Number of viable cells on the coupons immersed at the tank inlet and outlet for 15 weeks.

Mature biofilm development may take anywhere from several hours to several weeks, depending on the system [27]. Biofilm formation is one possible survival strategy for bacteria, and one of the advantages of bacterial adherence is the greater availability of nutrients attached to the surface [28]. Geesey et al. [29] reported high rates of biofilm development in oligotrophic environments. In the current study, biofilm formation was observed on the coupons after 1 week of immersion. Considering the oligotrophic nature of rainwater tanks [2], it appears that biofilms develop within 1 week in this environment.

In this study, cell number in outlet site would be smaller than that in inlet part because of attachment to the existing biofilms on the wall in inlet part and sedimentation with small particles. The difference in biofilm formation between inlet and outlet part would be results of nutrient concentration and planktonic cell number in rain water flowing from inlet part. The influence of flow velocity and the substratum effect was most likely excluded in this study because, during the experiment period, a coupon of identical material was placed in the middle of the tank and to minimize the effect of water flow, the water flow was controlled without supply by overflowing.

3.2.3. Biofilm thickness

The CLSM images of the biofilm thickness on the coupons exhibited similar viable cell patterns (Figure 10). At the tank inlet, the thickness was 4.5 ± 0.1 µm at the end of the first week, increasing to 48.4 ± 1.3 µm at week 9 and then decreasing to 25.0 ± 2.8 µm at week 15. Apilanez et al. [30] demonstrated that once biofilm has attained a certain weight, which can be related to a certain thickness, detachment occurs. The development of greater biofilm thickness can thus lead to earlier, and a great extent of detachment. Several processes can lead to detachment: erosion or shearing, and sloughing and abrasion. Donlan [31] wrote that when biofilm increases in thickness, its rate of erosion also increases. The detached biofilm possibly settles at the bottom of the tank, but it also provides a way for cells to migrate and colonize a less populated area.

At the tank outlet, in contrast, a biofilm thickness of 5.7 ± 0.7 µm was seen at the end of the first week and that thickness continued to increase until it reached 29.5 ± 2.0 µm at week 15. No detachment phase was observed at the outlet in this study. It seems that because the nutrient concentration is lower at the outlet, biofilm development is slower at that site.

Figure 10.

Comparison of biofilm thickness obtained by CSLM (average ± standard deviation, n = 4).

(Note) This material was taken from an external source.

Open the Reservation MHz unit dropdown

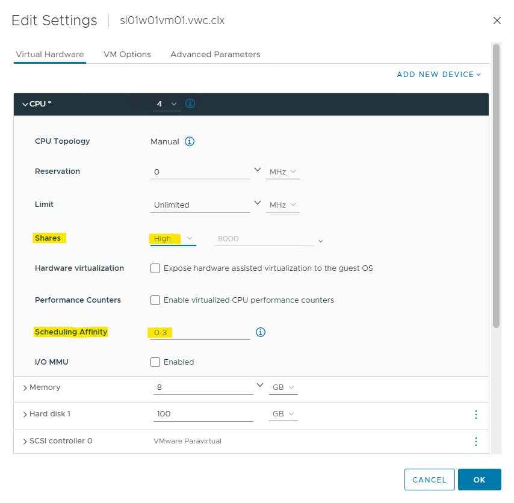283,172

3.2.4. Dynamics in bacterial community

Two sets of biofilms displayed changes in their DGGE banding patterns and number of bands as they developed (Figures 11 and 12). Differences were apparent between the inlet and outlet samples, both in the individual samples of a specific age and in the overall pattern of bacterial community development. The biofilm at the inlet exhibited a greater number of bands in the earliest sample (1 week), displaying a decrease by the fourth week and then increasing again. At the outlet, there were also a greater number of bands after 1 week, a decrease by the ninth week, and then a slight increase. The band patterns appeared similar between the initial two stages (weeks 1 and 4) and later two stages (weeks 9 and 15), and seemed to simplify over time as the biofilm developed.

Figure 11.

DGGE profiles at each sampling time point and the closest phylogenetic relatives found in the DGGE bands.

Following a high number of bands at the initial stage, reductions occurred later, possibly arising from the competitive dominance of a few populations. The biofilms at the inlet and outlet demonstrated a reduction in the number of bands after the first sample date. The populations that were initially detected may still have been present in later biofilms, but the rapid growth of other populations made them more difficult to detect. As biofilm matures, the number of available microhabitats may increase (for example, from the formation of an anaerobic pocket within the biofilm), thereby supporting a greater number of bacterial populations.

Despite the overall differences in banding patterns, a number of bands appeared at the same position in the DGGE gels in almost all of the samples, including Methylophilus methylotrophus (Band No. 1), Methylocella palustris (Band No. 9) and Nitrospira sp. (Band No. 10), although their intensity differed. Methylophilus sp. (Band No. 2) was found only at the outlet site at all stages, whereas Methylotenera mobilis (Band No. 5), Microbacterium pumilum (Band No. 6) and Bacillus sp. (Band No. 8) were identified in the earlier samples (week 1 and/or week 4). Some bands, such as Nitrospira sp. (Band No. 10), faded over time.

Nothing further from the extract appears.